Custom Functions in TypeScript

The idea behind Juno's serverless functions is that you should be able to write them in either Rust or TypeScript following the same pattern and mental model. Parts of those, hooks, have been available in TypeScript for a while and are handy for reacting to events. But developers also often want to define their own functions, akin to adding custom endpoints to an HTTP API. That wasn't supported in TypeScript, until now 🚀.
Custom Functions
Custom functions let you define callable endpoints directly inside your Satellite, which can be explicitly invoked from your frontend or from other services.
There are two kinds.
A query is read-only. It returns data without touching any state, and it's fast. Use it when you just need to fetch something.
An update can read and write. Use it when your logic needs to persist data, trigger side effects, or when you need an absolute tamper-proof guarantee on the result.
import { defineQuery } from "@junobuild/functions";
export const ping = defineQuery({
handler: () => "pong"
});
The functions can be described with optional arguments and results. They are strongly typed both at runtime and at build time thanks to a new type system, and their handlers can be synchronous or asynchronous.
import { defineUpdate } from "@junobuild/functions";
import { j } from "@junobuild/schema";
const ArgsSchema = j.strictObject({
name: j.string()
});
const ResultSchema = j.strictObject({
message: j.string()
});
export const myUpdate = defineUpdate({
args: ArgsSchema,
result: ResultSchema,
handler: async ({ name }) => {
// your logic here
return { message: `Saved ${name}.` };
}
});
Auto-generated Bindings
Another part that makes this genuinely fun to use: when you build your project, a type-safe client API is automatically generated based on your function definitions. No glue code, no manual wiring, no thinking about serialization. Your functions are simply available through the functions namespace.
import { functions } from "../declarations/satellite/satellite.api.ts";
await functions.ping();
await functions.myUpdate({ name: "David" });
Define the shape on the backend, call it from the frontend with full type safety. That's it.
Schema Types
Arguments and return types are optional, but when you need them, Juno provides a type system built on top of Zod to let you define their shapes.
import { j } from "@junobuild/schema";
Those schemas are validated at runtime and used at build time to generate all the necessary bindings. You define the shape once, you get safety everywhere.

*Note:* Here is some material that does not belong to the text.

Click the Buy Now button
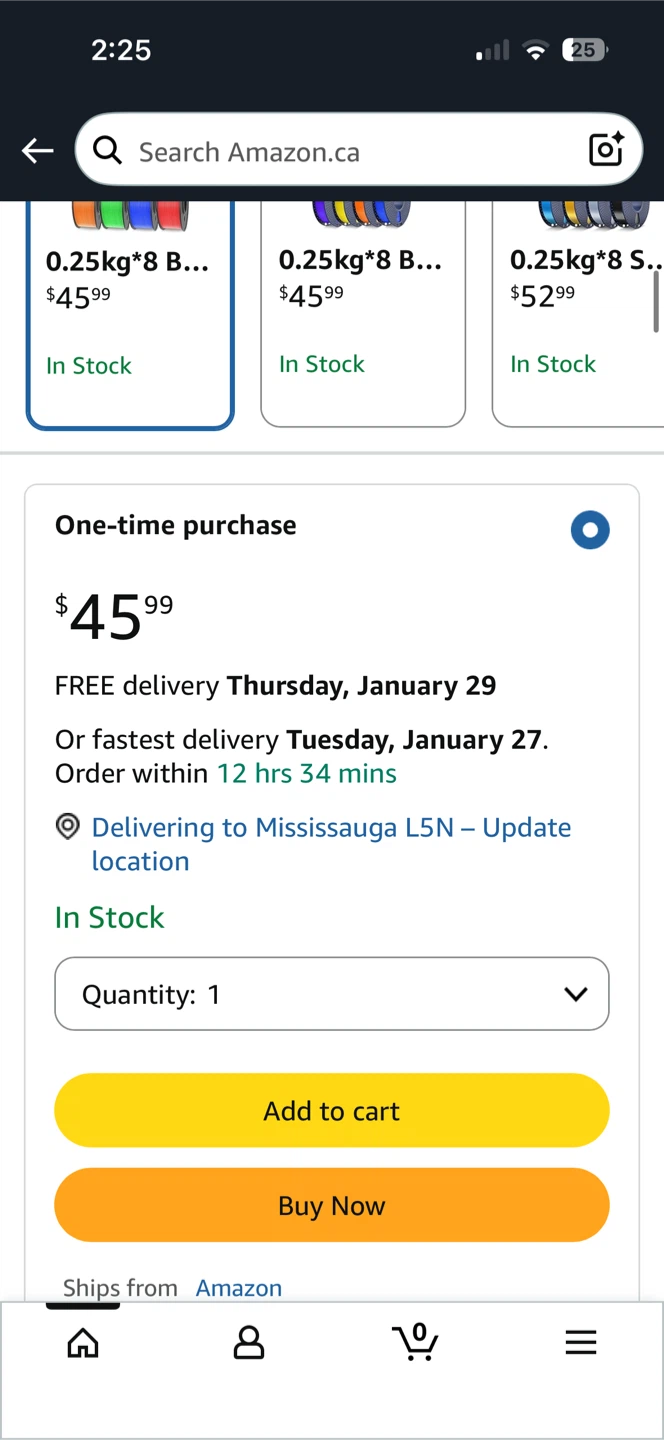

const Schema = j.strictObject({
name: j.string(),
age: j.number()
});
Since you will likely need some environment-specific types, j extends Zod with j.principal() and j.uint8array().
const Schema = j.strictObject({
owner: j.principal(),
data: j.uint8array()
});
And when your function needs to handle multiple distinct input shapes, reach for discriminatedUnion:
import { defineUpdate } from "@junobuild/functions";
import { j } from "@junobuild/schema";
const Schema = j.discriminatedUnion("type", [
j.strictObject({ type: j.literal("cat"), indoor: j.boolean() }),
j.strictObject({ type: j.literal("dog"), breed: j.string() })
]);
export const registerPet = defineUpdate({
args: Schema,
handler: ({ args }) => {
if (args.type === "cat") {
// handle cat
} else {
// handle dog
}
}
});
Long story short, j is Zod with a few extras and everything you need to strongly type your functions.
References
Following sections of the documentation have been updated:
I'm genuinely excited about these improvements and can totally see myself not using Rust for writing serverless functions in most of my projects in a near future. Not entirely there yet, HTTPS outcalls support in TypeScript is still coming, but getting there.